What to work on: Set down exactly the lines from the one containing "Open the 告警趋势 panel title menu" to the final line of the records below, with every picture omitted.

# # #

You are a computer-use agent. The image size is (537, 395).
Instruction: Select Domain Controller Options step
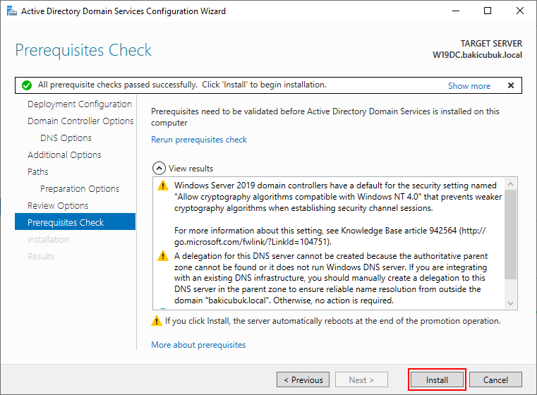80,121
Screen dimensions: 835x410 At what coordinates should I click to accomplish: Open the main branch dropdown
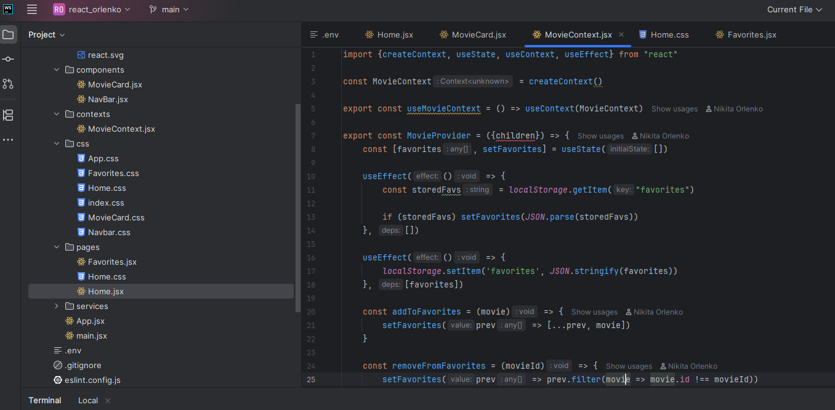tap(169, 9)
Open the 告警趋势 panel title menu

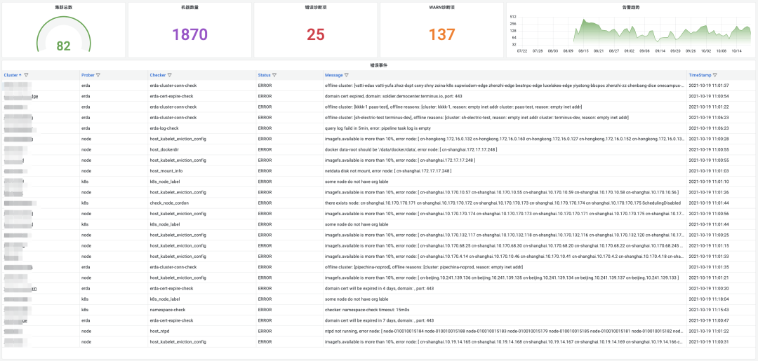coord(630,8)
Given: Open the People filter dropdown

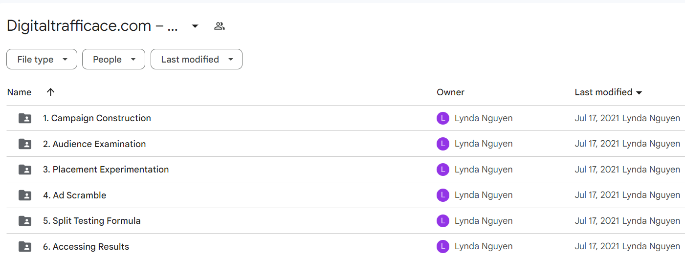Looking at the screenshot, I should (x=113, y=59).
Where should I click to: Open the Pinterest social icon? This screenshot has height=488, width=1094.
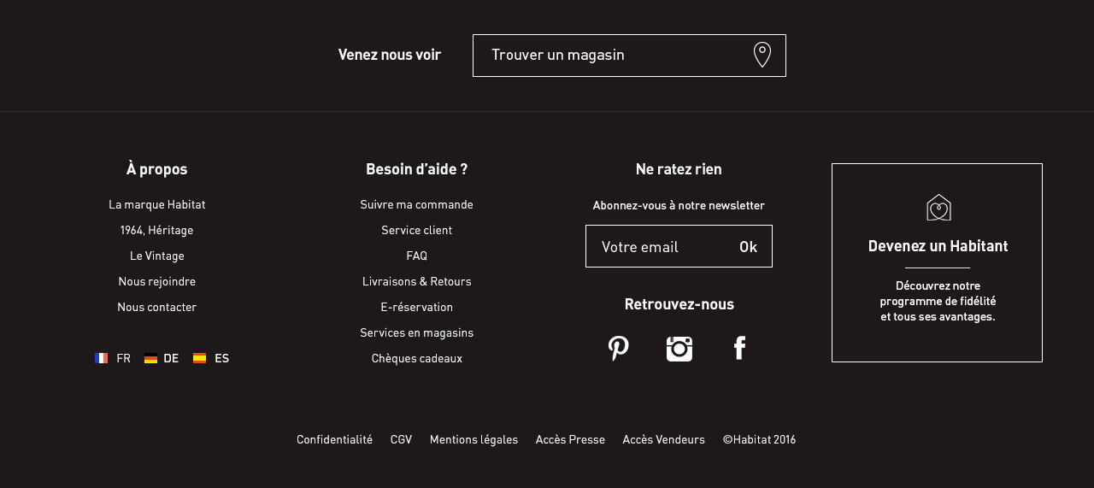pyautogui.click(x=618, y=349)
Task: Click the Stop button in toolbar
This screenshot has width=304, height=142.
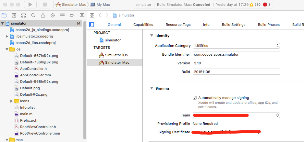Action: pos(45,5)
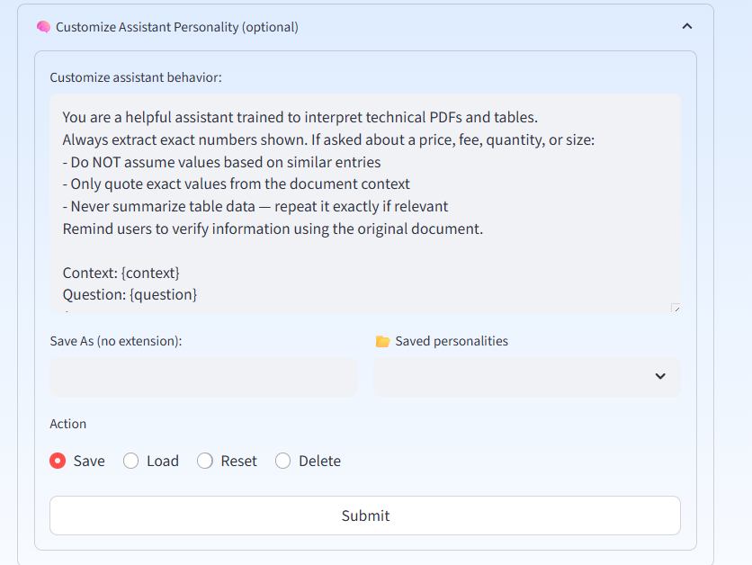752x565 pixels.
Task: Click the yellow folder icon beside Saved personalities
Action: pos(382,341)
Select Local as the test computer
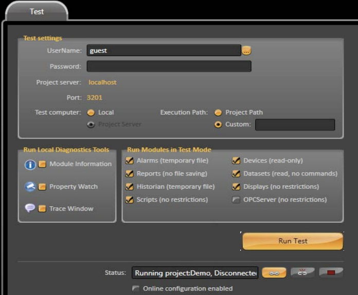This screenshot has width=358, height=295. [91, 112]
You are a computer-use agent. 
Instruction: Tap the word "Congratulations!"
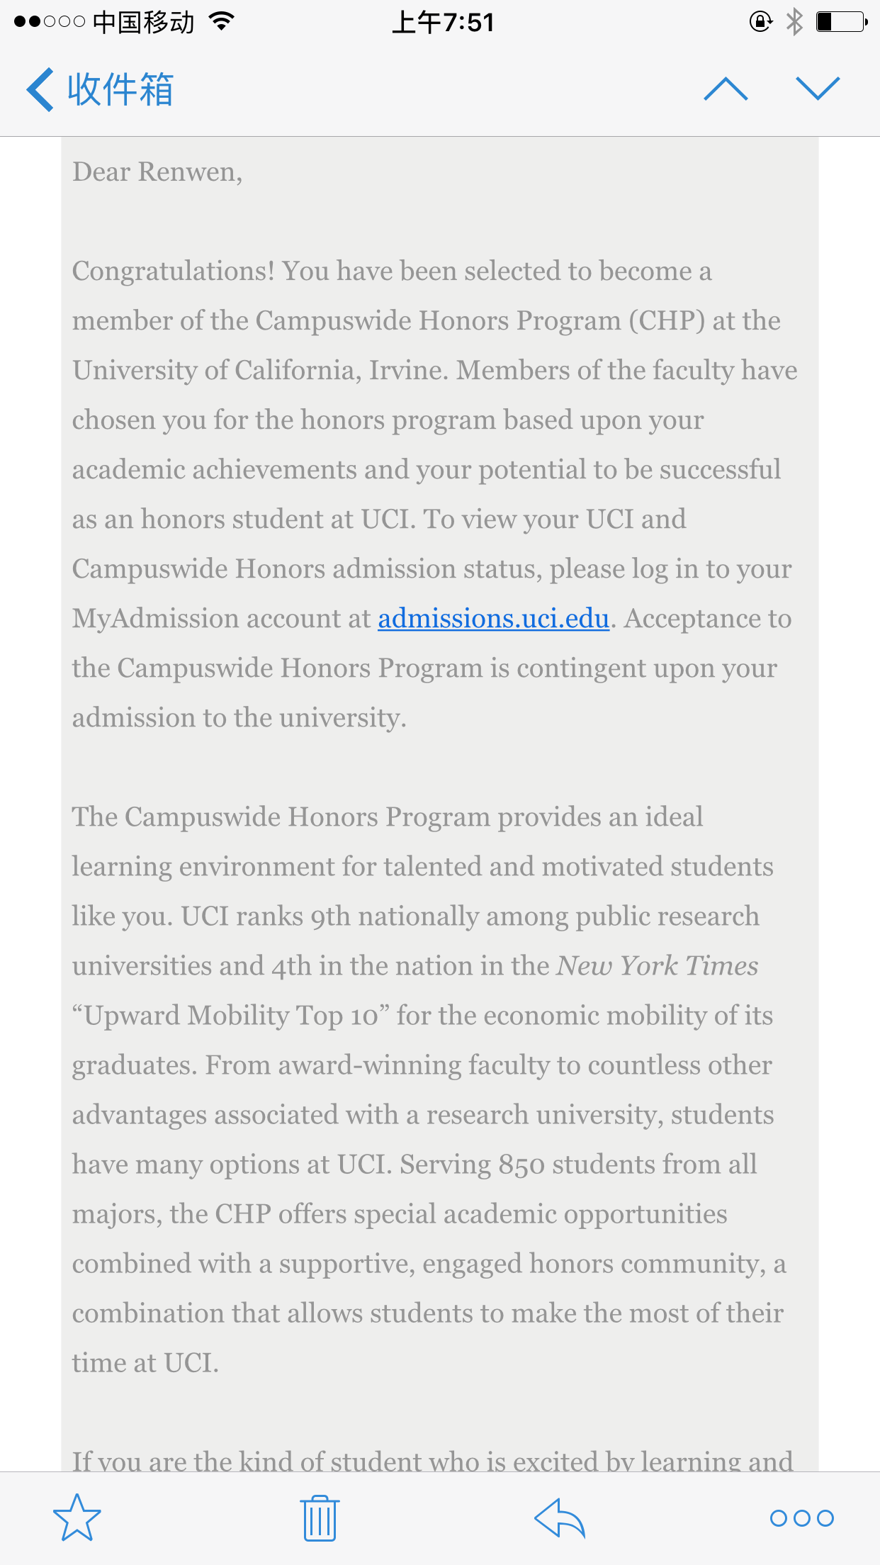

# # #

Answer to this task:
Open the 告警趋势 panel title menu

coord(630,8)
Given: Open the People filter dropdown

Looking at the screenshot, I should (x=113, y=59).
Where should I click to: Open the Pinterest social icon? This screenshot has height=488, width=1094.
pyautogui.click(x=618, y=349)
Task: Click the Stop button in toolbar
This screenshot has width=304, height=142.
Action: pos(45,5)
752x565 pixels.
Task: Click the yellow folder icon beside Saved personalities
Action: pos(382,341)
Select Local as the test computer
This screenshot has width=358, height=295. [91, 112]
You are a computer-use agent. 
Instruction: Tap the word "Congratulations!"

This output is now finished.